Disclosure of Invention
In view of the above, the present application aims to provide a risk index analysis method, apparatus, electronic device and storage medium.
In a first aspect, an embodiment provides a risk index analysis method applied to an electronic device, where the method includes:
screening target consignment information from at least one consignment information based on a pre-established feature word library;
extracting at least one target feature word from the target consignment information according to a pre-trained text classification model;
calculating the tendency value of each target characteristic word;
calculating a total tendency numerical value of target delivery information to which the target characteristic words belong according to the tendency numerical value of each target characteristic word;
and analyzing a danger index corresponding to the target consignment information according to the total tendency numerical value.
In an optional embodiment, the method further comprises a step of establishing a feature word library, which includes:
acquiring a plurality of set characteristic words from a training text, and labeling the tendency numerical value of each set characteristic word;
and establishing a feature word library according to the plurality of set feature words and the tendency numerical value of each set feature word.
In an alternative embodiment, the method further comprises the step of training a text classification model, the step comprising:
and training a preset model based on the feature word library to obtain a text classification model.
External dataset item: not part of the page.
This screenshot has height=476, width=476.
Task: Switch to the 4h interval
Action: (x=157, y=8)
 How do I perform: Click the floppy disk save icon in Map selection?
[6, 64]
In an optional embodiment, the screening of the target consignment information from the at least one consignment information based on a pre-established feature thesaurus comprises:
and comparing at least one piece of consignment information with each set characteristic word in the characteristic word bank, and screening target consignment information comprising the set characteristic words from at least one piece of consignment information.
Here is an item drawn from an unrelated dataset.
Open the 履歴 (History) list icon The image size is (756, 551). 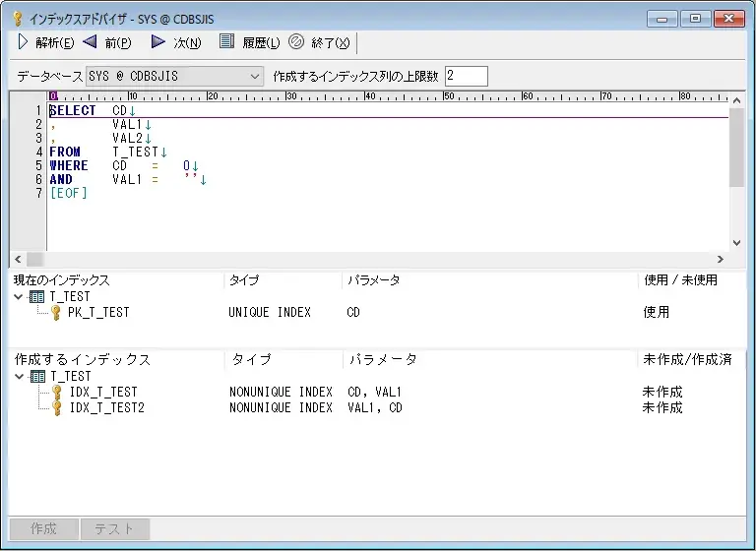[226, 42]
In an alternative embodiment, calculating the tendency value of each target feature word includes:
matching each target characteristic word with each set characteristic word in the characteristic word bank, and judging whether each target characteristic word can be matched with the corresponding set characteristic word in the characteristic word bank;
if the target feature words can be matched with the target feature words, assigning tendency values of the set feature words which can be matched with the target feature words to the target feature words;
if the matching fails, the trend numerical value is marked for the target characteristic word which can not be matched with the corresponding set characteristic word.
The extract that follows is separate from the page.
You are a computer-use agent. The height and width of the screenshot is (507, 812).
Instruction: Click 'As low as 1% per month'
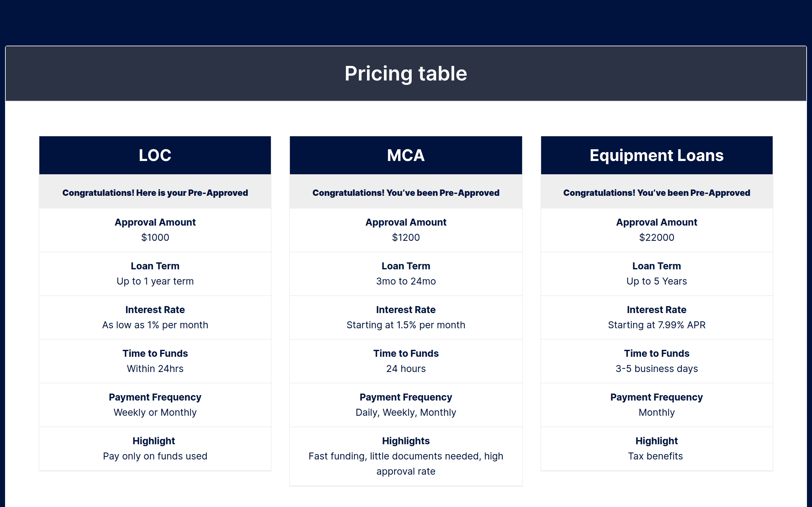point(155,325)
In an optional implementation manner, calculating a total tendency value of the target forwarding information to which the target feature word belongs according to the tendency value of each target feature word includes:
and calculating the total tendency value of the target consignment information by adopting an n-gram algorithm based on the tendency value of the target characteristic word.
In an optional embodiment, a threshold range of tendency values corresponding to different risk indexes is preset in the electronic device, and analyzing the risk index corresponding to the target forwarding information according to the total tendency value includes:
and judging the danger index corresponding to the target consignment information according to the threshold range to which the total tendency value of the target consignment information belongs.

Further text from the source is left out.